For me this speed is 0.005787 degrees per second (the speed is gotten with ‘GetPhysicsAngularVelocityInDegrees()’ function).
The question is: can we define this minimum speed somwhere?
I think that this is not connected with component sleeping mechanism at all.
The main difference is that if I force (via settings) my component to actually sleep and then I set this component’s rotation speed, this rotation speed is subsequently zeroed by the engine (usually it takes about 3 frames).
But in the present situation the speed I have set can continuously be read by use of ‘GetPhysicsAngularVelocityInDegrees()’ function. It is not zeroed.
Moreover the ‘RigidBodyIsAwake()’ function returns ‘true’ if called for the component.
Out of sheer curiosity, since I’m fresh out of ideas , how is the reduction done? Is there something funky going on - perhaps you’ve employed some physics control components?
If your Cube twitches instead of rotating smoothly, then we probably observe the same effect here.
To check it you may output Forward or Upward (or Right) vector coordinates somewhere (to file or to the screen) and check if (or how often) they change.
EDIT: I assume that your Cube has Physics turned on…
You can’t see the actual rotation of the mesh with a naked eye. If I give it a long enough arm, though, I can observe that instead. Here’s the captured “movement”:
At this rate we’re talking some substepping or loss of precision. So yes, it does accumulate values and no, it’s far from ideal.
If I remember correctly, we had access to substepping when this was still pure PhysX. Not anymore. Scrub through this:
See if you can find anything that could be adjusted. There’s a bunch of entries that look sus:
Like a planet-planet sized stuff? Yeah, no, I don’t think so. This would be pretty much faked everywhere bar NASA’s Mars mission. I read their paper on using ISS propulsion module last year. 90%+ went over my head, ofc. What did stick made me realise the whole thing stays in orbit due to brute-force multiple redundancy error correcting controllers. And they do not even need to worry about frame-time…

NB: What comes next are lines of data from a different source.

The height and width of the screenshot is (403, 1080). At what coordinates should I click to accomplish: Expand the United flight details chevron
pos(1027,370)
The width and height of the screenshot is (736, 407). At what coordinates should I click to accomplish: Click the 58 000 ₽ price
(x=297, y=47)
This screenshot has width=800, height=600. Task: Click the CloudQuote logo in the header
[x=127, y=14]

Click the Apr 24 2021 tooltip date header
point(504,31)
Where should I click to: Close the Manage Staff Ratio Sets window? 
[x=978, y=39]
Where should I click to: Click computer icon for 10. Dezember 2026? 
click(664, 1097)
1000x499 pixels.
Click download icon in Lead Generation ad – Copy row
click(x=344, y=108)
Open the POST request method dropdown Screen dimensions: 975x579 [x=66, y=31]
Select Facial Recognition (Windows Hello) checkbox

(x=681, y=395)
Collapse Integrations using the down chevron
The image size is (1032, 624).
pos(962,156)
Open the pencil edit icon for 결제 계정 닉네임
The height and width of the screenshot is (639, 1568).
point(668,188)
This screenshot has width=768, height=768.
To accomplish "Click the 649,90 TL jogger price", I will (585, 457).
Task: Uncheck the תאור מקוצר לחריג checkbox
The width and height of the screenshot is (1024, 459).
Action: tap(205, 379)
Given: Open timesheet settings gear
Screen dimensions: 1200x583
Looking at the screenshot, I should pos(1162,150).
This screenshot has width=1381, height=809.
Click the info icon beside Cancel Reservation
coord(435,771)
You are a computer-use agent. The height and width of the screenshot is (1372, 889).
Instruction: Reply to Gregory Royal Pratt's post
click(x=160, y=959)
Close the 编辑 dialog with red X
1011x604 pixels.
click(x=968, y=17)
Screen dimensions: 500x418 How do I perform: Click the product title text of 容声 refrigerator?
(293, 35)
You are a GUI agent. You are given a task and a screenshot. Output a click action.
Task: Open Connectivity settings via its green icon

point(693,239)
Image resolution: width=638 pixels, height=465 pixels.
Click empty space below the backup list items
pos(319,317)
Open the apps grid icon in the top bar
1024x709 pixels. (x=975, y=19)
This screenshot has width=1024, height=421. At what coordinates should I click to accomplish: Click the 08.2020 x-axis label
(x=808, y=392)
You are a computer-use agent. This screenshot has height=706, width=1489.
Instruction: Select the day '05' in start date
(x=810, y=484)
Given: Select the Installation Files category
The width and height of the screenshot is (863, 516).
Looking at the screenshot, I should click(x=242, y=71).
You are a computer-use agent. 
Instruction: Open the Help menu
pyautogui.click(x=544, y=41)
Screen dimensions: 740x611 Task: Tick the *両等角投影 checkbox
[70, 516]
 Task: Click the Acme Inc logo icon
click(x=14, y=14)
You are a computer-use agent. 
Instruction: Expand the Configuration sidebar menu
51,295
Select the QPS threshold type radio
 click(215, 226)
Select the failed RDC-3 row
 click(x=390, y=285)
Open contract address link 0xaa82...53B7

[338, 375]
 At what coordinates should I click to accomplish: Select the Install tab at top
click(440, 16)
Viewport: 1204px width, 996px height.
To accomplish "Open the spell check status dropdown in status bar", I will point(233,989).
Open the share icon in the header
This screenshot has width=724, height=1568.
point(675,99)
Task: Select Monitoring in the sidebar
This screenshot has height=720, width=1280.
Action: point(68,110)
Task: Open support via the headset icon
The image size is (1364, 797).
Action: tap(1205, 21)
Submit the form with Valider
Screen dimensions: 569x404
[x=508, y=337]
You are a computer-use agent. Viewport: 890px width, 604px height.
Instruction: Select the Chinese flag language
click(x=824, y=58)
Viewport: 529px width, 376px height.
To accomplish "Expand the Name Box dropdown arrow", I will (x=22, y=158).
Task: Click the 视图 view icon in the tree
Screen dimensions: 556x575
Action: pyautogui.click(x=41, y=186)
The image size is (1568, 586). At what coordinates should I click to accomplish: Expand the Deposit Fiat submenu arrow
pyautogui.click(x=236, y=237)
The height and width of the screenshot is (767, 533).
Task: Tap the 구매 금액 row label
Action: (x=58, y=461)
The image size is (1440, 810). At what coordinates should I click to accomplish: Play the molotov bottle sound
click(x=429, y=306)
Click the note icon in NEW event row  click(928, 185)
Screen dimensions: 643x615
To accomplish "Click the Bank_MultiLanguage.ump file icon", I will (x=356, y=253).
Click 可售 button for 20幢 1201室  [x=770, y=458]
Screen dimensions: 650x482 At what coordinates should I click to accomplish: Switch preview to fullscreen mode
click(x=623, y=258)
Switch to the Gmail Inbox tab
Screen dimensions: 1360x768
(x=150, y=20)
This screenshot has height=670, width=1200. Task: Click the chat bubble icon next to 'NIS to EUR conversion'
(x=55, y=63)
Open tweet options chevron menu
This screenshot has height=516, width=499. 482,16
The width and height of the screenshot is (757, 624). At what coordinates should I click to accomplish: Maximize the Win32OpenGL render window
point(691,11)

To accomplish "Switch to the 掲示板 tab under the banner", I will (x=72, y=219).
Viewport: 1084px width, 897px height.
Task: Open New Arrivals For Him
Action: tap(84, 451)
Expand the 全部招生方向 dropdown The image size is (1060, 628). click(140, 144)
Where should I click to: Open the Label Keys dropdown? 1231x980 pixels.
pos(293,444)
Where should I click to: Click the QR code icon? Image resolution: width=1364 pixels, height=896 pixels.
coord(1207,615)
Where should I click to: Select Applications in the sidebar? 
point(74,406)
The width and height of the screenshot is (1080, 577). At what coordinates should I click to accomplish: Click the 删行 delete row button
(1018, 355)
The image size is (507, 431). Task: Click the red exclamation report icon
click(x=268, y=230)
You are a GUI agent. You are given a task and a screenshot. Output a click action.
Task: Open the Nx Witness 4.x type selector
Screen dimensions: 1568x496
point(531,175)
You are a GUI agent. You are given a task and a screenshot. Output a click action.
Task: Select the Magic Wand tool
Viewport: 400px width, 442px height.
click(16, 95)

There are improvements coming to double precision for large worlds and Chaos is very actively being worked on. Chances are what you’re after can be achieved or you can get closer. Providing I understand correctly what is needed here, I can be of no help, sadly.
I still have flashback after trying to spin a 4km disc in UE4 and have a Pawn Movement Comp respect that. Folks have issues rolling a ball on a flat surface without it getting all bumpy.
Further investigations of the problem have shown that in Unreal there is the ‘minimum rotation step’.
If the object is rotated less, it does not rotate in the world, however the rotation will be accumulated in object’s Transform matrix.
I have checked doing matrix calculations myself and then applying the resulting rotation matrix to the object - the results are the same (or at least very similar: for big objects ‘stepping’ can be clearly visible).
I wonder: maybe there is some switch or setting or flag hidden somewhere in the engine to increase the precision of this ‘rotation step’?
For those of you, who also encounter this problem… The solution for the first part of it is here:
For me - unfortunatelly - that meant the need to migrate my project to the newer version of Unreal (in the past I used 5.0 and this solution is available from 5.1).
I have migrated and now my planet can rotate veeeeery slowly (like planets often do) and it still looks nice, when you are flying low over the surface or - for example - aproaching landing.
BUT
I have come into next part of the problem: Planet is rotating, but it has its physics turned off…
But in some situations I have to slightly adjust rotation of objects which have their physics turned on…
And I see that again there is the minimum amount by which I can rotate such an object - if I rotate it any slighter, it just does not rotate at all.